In March 2019, the Reconstructive Transplant Research Program highlighted the project of Drs. Leonardo Riella and Bohdan Pomahac at Brigham and Women’s Hospital, which sought to identify novel non-invasive biomarkers of allograft rejection in VCA recipients ( We reported then that the team had examined the gene expression profile from skin biopsy samples of a single face transplant recipient and identified 79 genes upregulated during rejection episodes compared to periods of non-rejection.

Since then, the team has gone on to analyze serum samples from six face transplant recipients collected over a follow-up range of 12-54 months, representing episodes of no-rejection, non-severe rejection, and severe rejection (2). Using a novel proteomic platform called SOMAscan that uses modified aptamers to bind to proteins and quantify their expression levels, a signature of five proteins capable of discriminating severe rejection from no-rejection and non-severe rejection was identified.
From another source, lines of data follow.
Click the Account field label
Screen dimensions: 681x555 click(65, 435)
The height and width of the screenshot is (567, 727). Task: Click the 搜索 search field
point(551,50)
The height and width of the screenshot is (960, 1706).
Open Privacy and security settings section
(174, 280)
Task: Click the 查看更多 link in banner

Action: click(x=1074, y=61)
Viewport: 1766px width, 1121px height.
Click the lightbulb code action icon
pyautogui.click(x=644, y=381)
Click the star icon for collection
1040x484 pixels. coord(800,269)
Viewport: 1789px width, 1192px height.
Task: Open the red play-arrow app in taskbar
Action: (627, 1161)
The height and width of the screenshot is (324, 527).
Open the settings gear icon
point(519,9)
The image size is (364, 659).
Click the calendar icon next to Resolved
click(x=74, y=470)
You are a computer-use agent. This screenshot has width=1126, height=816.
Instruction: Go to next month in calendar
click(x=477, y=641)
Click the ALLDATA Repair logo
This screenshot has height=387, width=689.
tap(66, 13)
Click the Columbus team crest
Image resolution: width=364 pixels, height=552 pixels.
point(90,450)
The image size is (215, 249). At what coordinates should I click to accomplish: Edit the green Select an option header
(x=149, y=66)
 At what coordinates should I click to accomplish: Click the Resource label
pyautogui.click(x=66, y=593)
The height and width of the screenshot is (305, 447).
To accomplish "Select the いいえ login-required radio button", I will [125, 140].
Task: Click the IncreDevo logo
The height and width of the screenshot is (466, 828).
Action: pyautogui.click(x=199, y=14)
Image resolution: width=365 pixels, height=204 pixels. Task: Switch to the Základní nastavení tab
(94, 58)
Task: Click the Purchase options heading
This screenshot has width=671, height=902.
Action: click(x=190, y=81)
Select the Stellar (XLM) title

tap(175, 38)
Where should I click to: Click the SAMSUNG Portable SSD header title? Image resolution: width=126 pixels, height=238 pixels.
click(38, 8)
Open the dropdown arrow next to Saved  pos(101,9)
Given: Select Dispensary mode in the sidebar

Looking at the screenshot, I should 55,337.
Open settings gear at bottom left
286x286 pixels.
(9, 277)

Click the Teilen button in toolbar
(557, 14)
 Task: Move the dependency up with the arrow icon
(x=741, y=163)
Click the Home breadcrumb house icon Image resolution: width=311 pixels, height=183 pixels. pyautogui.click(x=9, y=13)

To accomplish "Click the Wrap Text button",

MMP3 (Matrix Metalloproteinase 3), ACY1 (Aminoacylase-1), IL1R2 (Interleukin-1 receptor type 2), SERPINA4 (Kallistatin), and CPB2 (Carboxypeptidase B2) were found to be significantly upregulated during severe rejection. MMP3 showed the highest levels of upregulation and was further validated using ELISA, a standard immunoassay technology. The high correlation between MMP3 levels seen between the two different platforms demonstrates, for the first time in the field of transplantation, that SOMAscan accurately reflects the relative protein levels in a sample (Figure 1A). Using the ELISA data, a plot demonstrating the diagnostic ability of MMP3 to discriminate between no-rejection and severe rejection, as well as non-severe from severe rejection, was generated (Figure 1B).

These findings are the first to identify MMP3 as a potential noninvasive biomarker for monitoring severe rejection episodes, which require strong systemic immunosuppression. Additional validation is needed with a larger patient population including other VCA types and across additional clinical centers. With additional studies, this may lead to better understanding of the molecular process underlying rejection as well as better methods of detecting and preventing rejection.

Figure 1A. Correlation between SOMAscan and ELISA measurements of MMP3 serum levels. High correlation (Rs = 0.99) was found between SOMAscan and ELISA data for the MMP3 protein. Severe rejection (n = 6) is shown in red; non-severe rejection (n = 5) in green; and no-rejection (n = 13) in blue. RFU = relative fluorescence units; Rs = Spearman’s rank correlation coefficient. 

Figure 1B. Receiver operating characteristic (ROC) curves of the MMP3 ELISA data between the no-rejection, non-severe rejection, and severe rejection samples. MMP3 shows good performance as a diagnostic marker for severe rejection (SR) episodes compared to no-rejection (NR; AUC = 0.9487; 95% CI 0.8409 to 1) and non-severe rejection (NSR; AUC = 0.9333; 95% CI 0.7797 to 1) episodes.


1. Kueckelhaus M, Fischer S, Seyda M, Bueno EM, Aycart MA, Alhefzi M, ElKhal A, Pomahac B, Tullius SG. Vascularized composite allotransplantation: current standards and novel approaches to prevent acute rejection and chronic allograft deterioration. Transpl Int. 2016 Jun;29(6):655-62. doi: 10.1111/tri.12652. Epub 2015 Sep 14. Review. PubMed PMID: 26265179; PubMed Central PMCID: PMC4785085.

2. Kollar B, Shubin A, Borges TJ, Tasigiorgos S, Win TS, Lian CG, Dillon ST, Gu X, Wyrobnik I, Murphy GF, Pomahac B, Libermann TA, Riella LV. Increased levels of circulating MMP3 correlate with severe rejection in face transplantation. Sci Rep. 2018 Oct 8;8(1):14915. doi: 10.1038/s41598-018-33272-7. PubMed PMID: 30297859; PubMed Central PMCID: PMC6175842.